#### [Work order]
Give back the records below exactly, omitting the pictures.

*** Material for this task ***

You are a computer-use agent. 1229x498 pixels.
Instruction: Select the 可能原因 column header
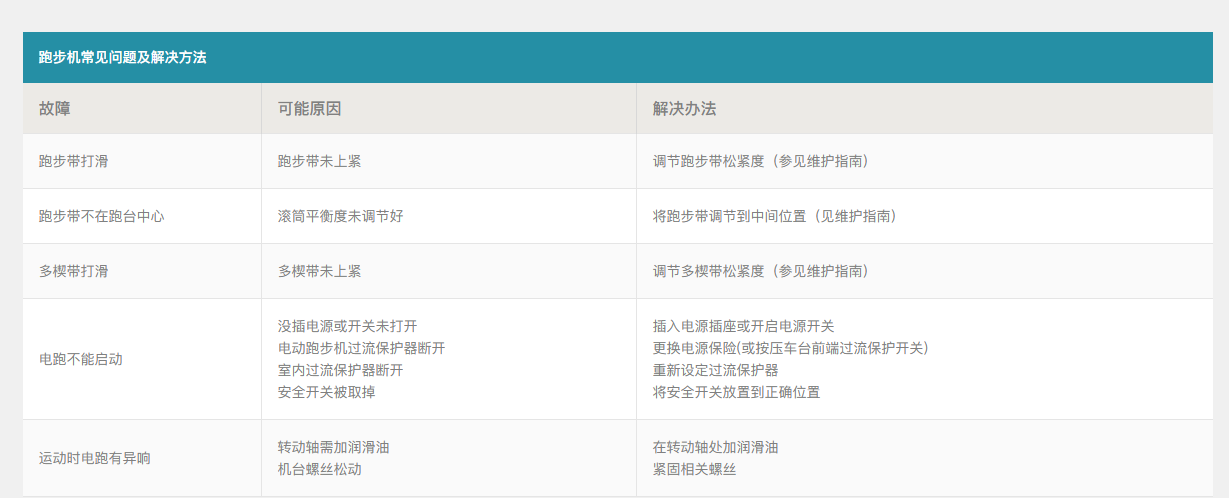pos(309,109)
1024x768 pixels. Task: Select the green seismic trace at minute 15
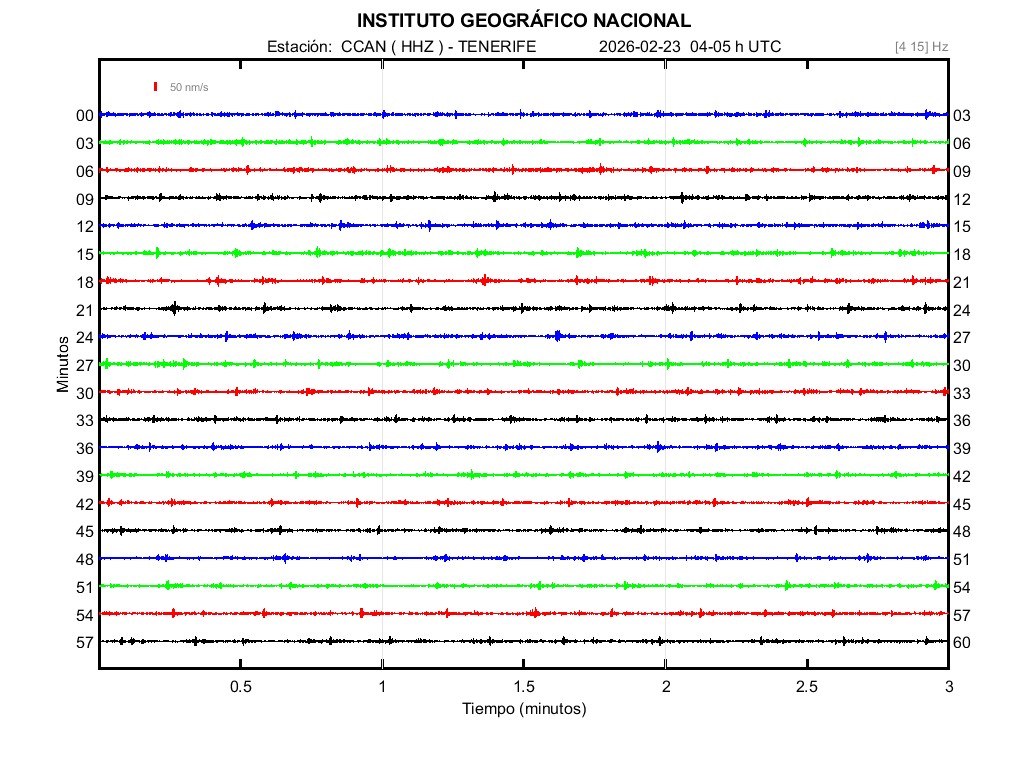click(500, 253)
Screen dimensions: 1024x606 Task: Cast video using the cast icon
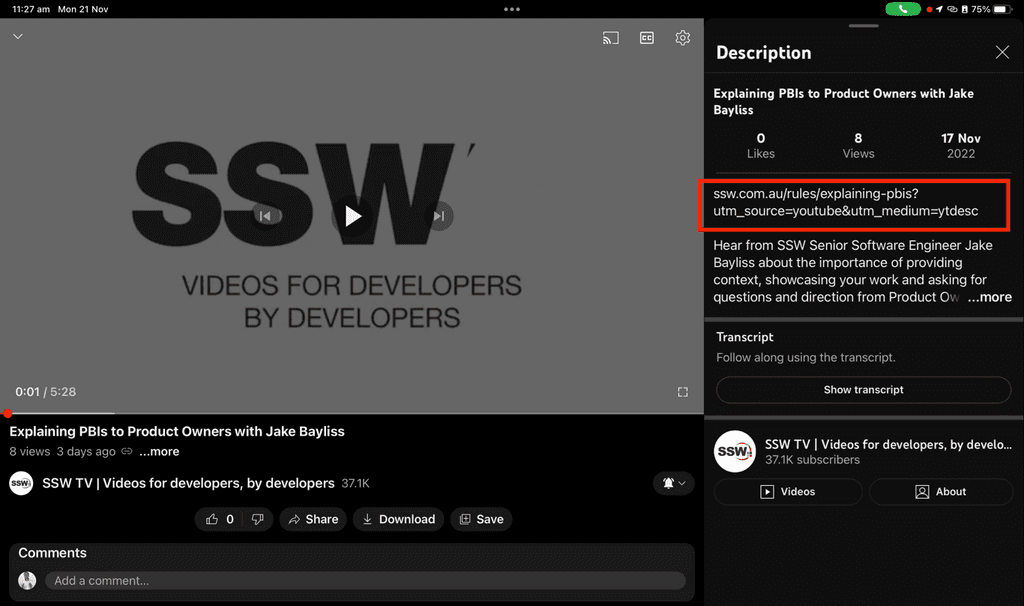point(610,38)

*** End of Material for this task ***

#### [The completed task]
You are a computer-use agent. 1229x498 pixels.
Instruction: Select the 可能原因 column header
pos(309,109)
1024x768 pixels. Task: Select the green seismic trace at minute 15
click(500, 253)
Screen dimensions: 1024x606 Task: Cast video using the cast icon
point(610,38)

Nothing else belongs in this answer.